Yesterday, I was at the Conference on System Engineering Research (CSER) held this year at Stevens Institute. I sat through a talk which stimulated my curmudgeon tendencies. In the spirit of hopefully generating some contraversy, I will not hold back.

The talk was about an expert-system based engineering risk management system. Essentially, the authors got a set of experts together to identify catagories of risks (people, delivery, product ...), risks in the categories, and a method for identifying level of risk and their consequence and then summing the products of the levels and the consequences. The end is the total amount of category risk. Looking at the output is supposed to give you insight of the overall program risk and the contributing risks.

My problem is that I cannot parse the last sentence. In fact I do not understand terms like "program risk" and say "people risk". There may be a clash of cultures here; to many those terms seem reasonable.

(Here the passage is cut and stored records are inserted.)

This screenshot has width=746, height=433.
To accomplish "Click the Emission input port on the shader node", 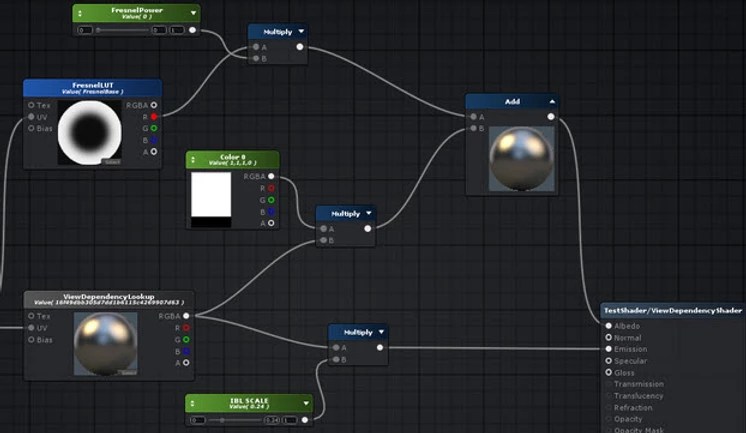I will (x=608, y=349).
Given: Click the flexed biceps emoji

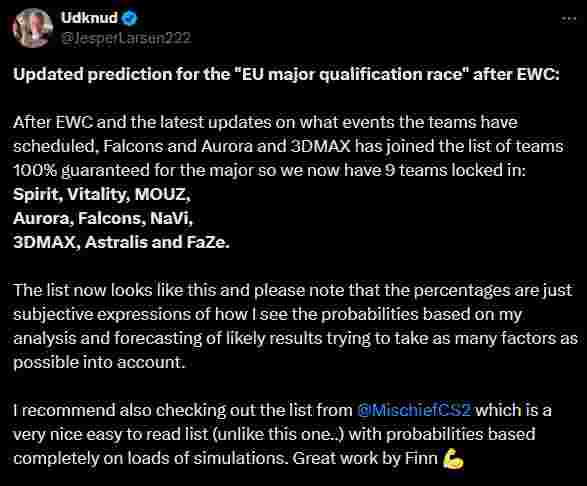Looking at the screenshot, I should [453, 459].
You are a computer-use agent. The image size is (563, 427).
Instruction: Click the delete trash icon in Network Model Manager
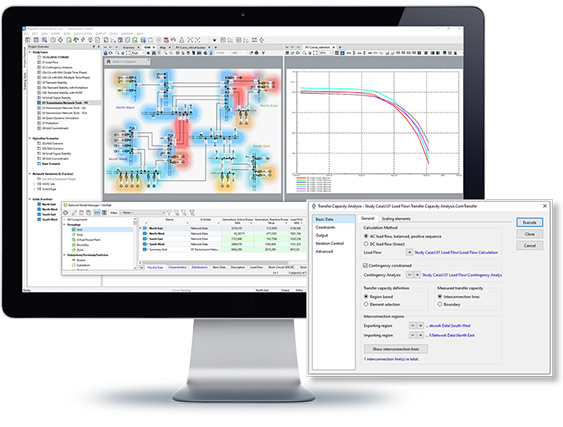pyautogui.click(x=81, y=213)
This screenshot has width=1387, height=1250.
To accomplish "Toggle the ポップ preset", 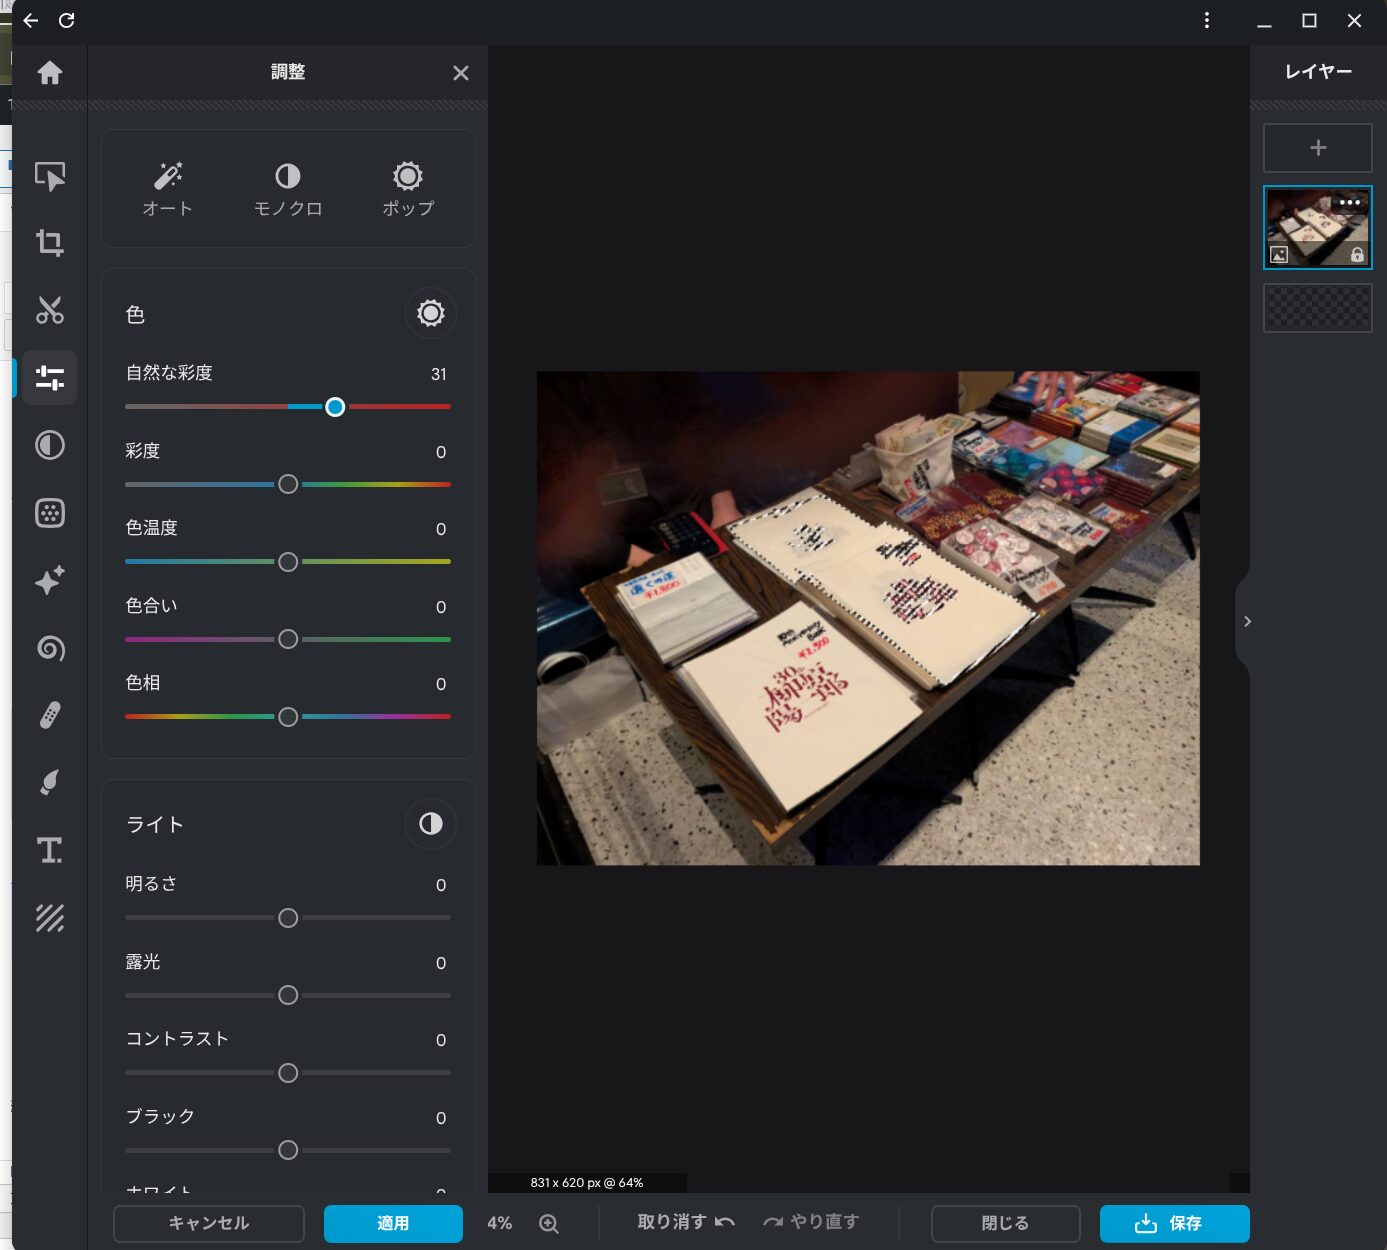I will tap(408, 188).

My argument starts here: One can ask 'What is my risk of going over budget?' or 'what is my risk of missing the delivery date?' The answers to these sort of questions are answered using stardard business analytics. See, for example, Mun's text on risk analytsis that defines risk as statistical uncertainty of a quantity that matters. For example, 'time to complete' is a quantity that does matter to a project. The uncertainty in making the date can be measuresd as the variance (or standard deviation) of the estimate of the time-to-complete. (Note, for the math aware, time-to-complete is what the statisticians call a continuous random variable.) So the answer to the question, 'what is my schedule risk?' has an unambiguous, quantified answer. What is 'my people risk' has no such answer. In fact, 'people risk' is not a concept defined in business analytics.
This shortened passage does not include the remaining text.